Note: This bug is displayed in read-only format because the product is no longer active in Red Hat Bugzilla.

Bug 1961730

Summary: [rhosp13 z14] unable to start instances due to multipath failures after minor update from rhosp13 z6 to z14
Product: Red Hat OpenStack Reporter: Ketan Mehta <kmehta>
Component: openstack-novaAssignee: OSP DFG:Compute <osp-dfg-compute>
Status: CLOSED DUPLICATE QA Contact: OSP DFG:Compute <osp-dfg-compute>
Severity: urgent Docs Contact:
Priority: urgent    
Version: 13.0 (Queens)CC: apevec, dasmith, eglynn, jhakimra, jschluet, kchamart, lhh, lyarwood, sbauza, sgordon, vromanso
Target Milestone: ---Keywords: Reopened
Target Release: ---   
Hardware: All   
OS: Linux   
Whiteboard:
Fixed In Version: Doc Type: If docs needed, set a value
Doc Text:
Story Points: ---
Clone Of: Environment:
Last Closed: 2021-07-08 11:35:09 UTC Type: Bug
Regression: --- Mount Type: ---
Documentation: --- CRM:
Verified Versions: Category: ---
oVirt Team: --- RHEL 7.3 requirements from Atomic Host:
Cloudforms Team: --- Target Upstream Version:
Embargoed:

Description Ketan Mehta 2021-05-18 15:14:50 UTC
Description of problem:

unable to start instances on 1 compute node (compute-5) after performing a minor update from z6 to z14 and also enabling tls.

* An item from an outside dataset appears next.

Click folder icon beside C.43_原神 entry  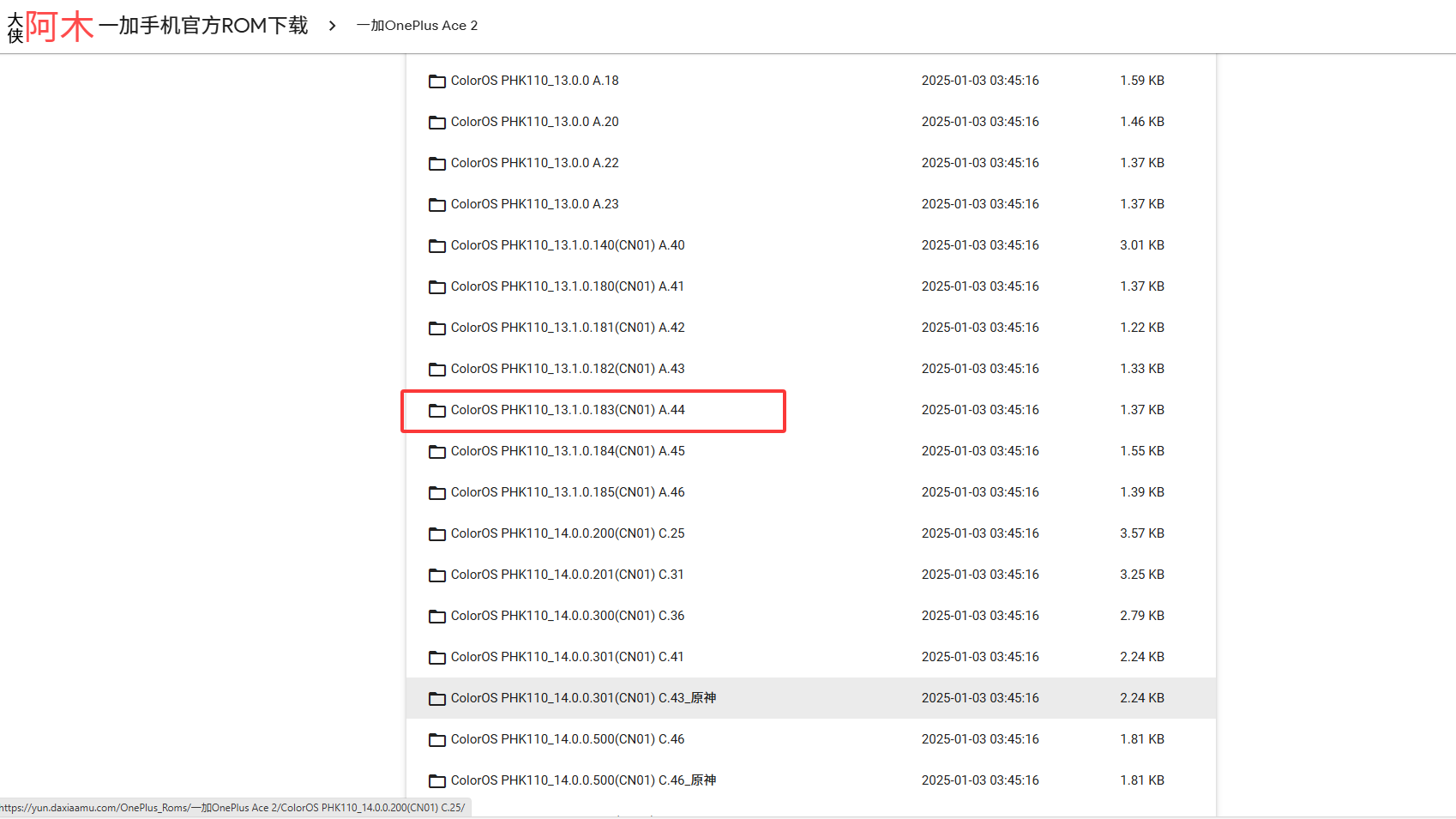437,699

Upon a request to start/hard reboot a guest, as seen in nova-compute.log the request fails while trying to remove a mpath using multiipath -f <> which is associated with another running instance.

the multipath_ids in dumpxml & connection_info looks fine, however it still tries to remove a mpath associated with another vm running on the same host.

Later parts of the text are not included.